Your assignment:
Below are the records; they must be reproduced verbatim.

Given entries:

+++++

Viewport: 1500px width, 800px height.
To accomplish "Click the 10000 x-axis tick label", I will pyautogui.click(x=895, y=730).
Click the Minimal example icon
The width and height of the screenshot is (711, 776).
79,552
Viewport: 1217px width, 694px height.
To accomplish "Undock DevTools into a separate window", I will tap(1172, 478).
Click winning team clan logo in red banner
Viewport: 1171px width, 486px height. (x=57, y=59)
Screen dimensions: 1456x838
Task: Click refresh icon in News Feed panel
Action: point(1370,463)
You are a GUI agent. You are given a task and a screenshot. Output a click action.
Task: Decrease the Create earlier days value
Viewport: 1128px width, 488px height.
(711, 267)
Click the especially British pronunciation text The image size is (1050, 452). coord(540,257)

+++++

Expected output:
Viewport: 1500px width, 800px height.
To accomplish "Click the 10000 x-axis tick label", I will pyautogui.click(x=895, y=730).
Click the Minimal example icon
The width and height of the screenshot is (711, 776).
79,552
Viewport: 1217px width, 694px height.
To accomplish "Undock DevTools into a separate window", I will tap(1172, 478).
Click winning team clan logo in red banner
Viewport: 1171px width, 486px height. (x=57, y=59)
Screen dimensions: 1456x838
Task: Click refresh icon in News Feed panel
Action: point(1370,463)
You are a GUI agent. You are given a task and a screenshot. Output a click action.
Task: Decrease the Create earlier days value
Viewport: 1128px width, 488px height.
(711, 267)
Click the especially British pronunciation text The image size is (1050, 452). coord(540,257)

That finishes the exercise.